_To do_:
Reproduce all of the material below, replacing every occurrence of "Select" with "Choose" and leaving everything else unchanged. Omit the pictures from your answer.

_Source data_:
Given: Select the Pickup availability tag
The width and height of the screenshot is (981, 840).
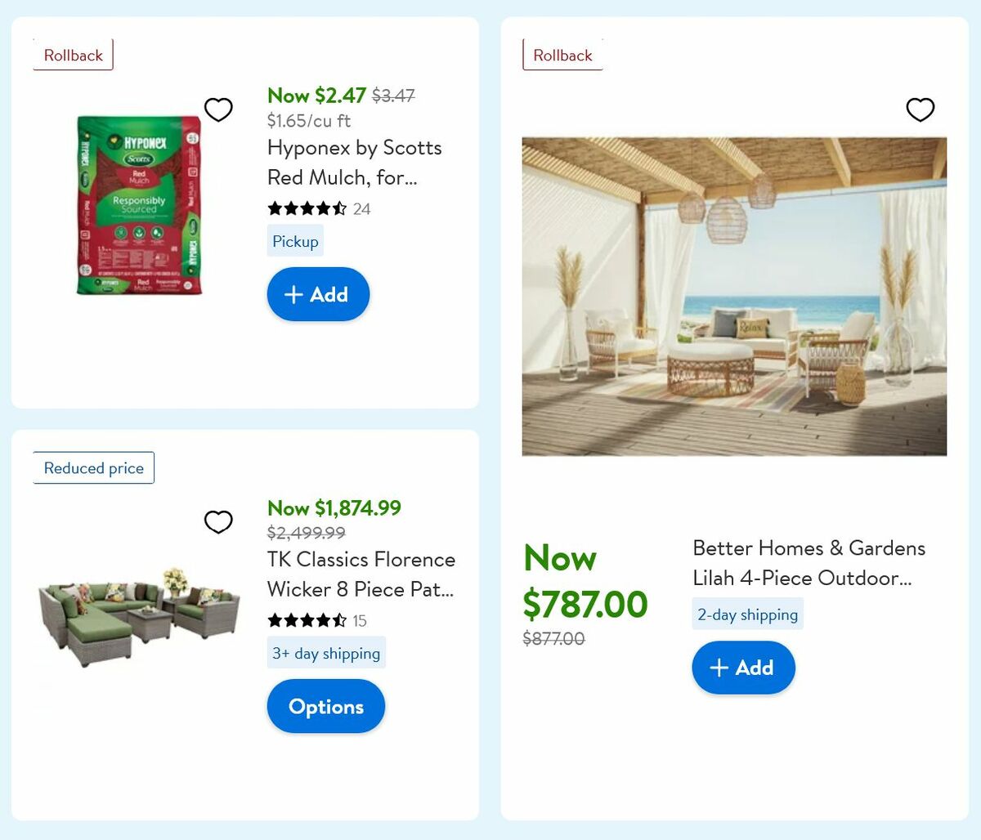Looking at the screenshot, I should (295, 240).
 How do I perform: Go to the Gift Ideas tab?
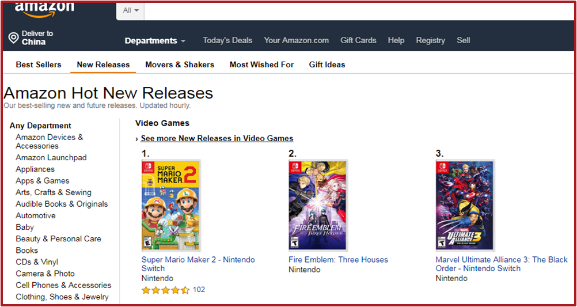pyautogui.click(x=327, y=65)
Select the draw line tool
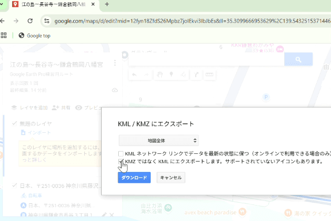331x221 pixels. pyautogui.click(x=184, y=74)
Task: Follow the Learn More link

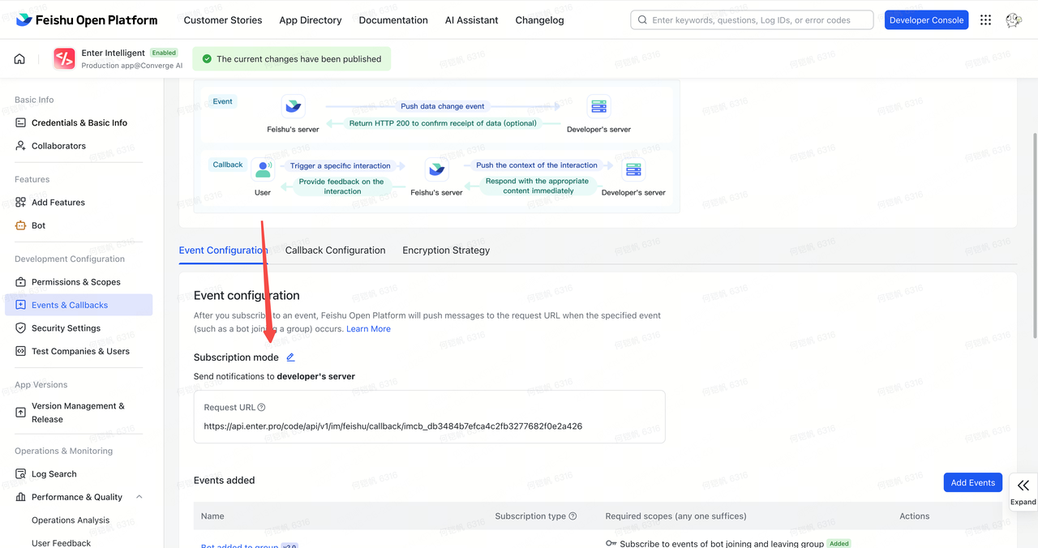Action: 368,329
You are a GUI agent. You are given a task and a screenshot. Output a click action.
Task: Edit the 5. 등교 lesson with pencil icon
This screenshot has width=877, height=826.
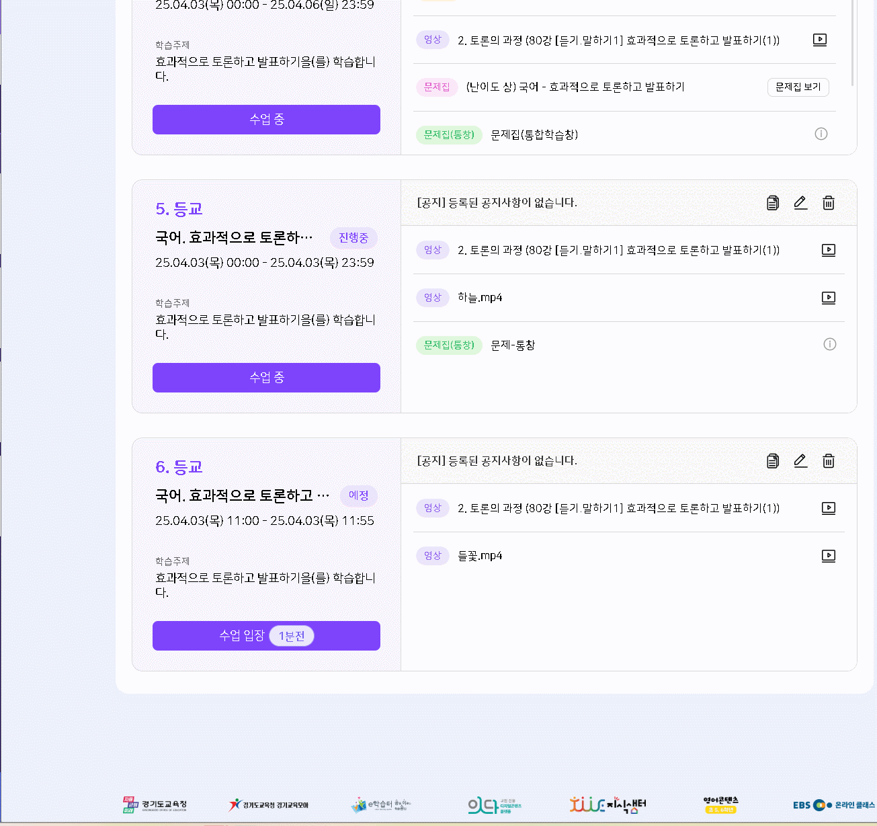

_Result of the task_:
Given: Choose the Pickup availability tag
The width and height of the screenshot is (981, 840).
Looking at the screenshot, I should (295, 240).
 How do I perform: Go to the Gift Ideas tab?
pyautogui.click(x=327, y=65)
Choose the draw line tool
331x221 pixels. pyautogui.click(x=184, y=74)
Task: Follow the Learn More link

Action: 368,329
You are a GUI agent. You are given a task and a screenshot. Output a click action.
Task: Edit the 5. 등교 lesson with pencil icon
This screenshot has width=877, height=826.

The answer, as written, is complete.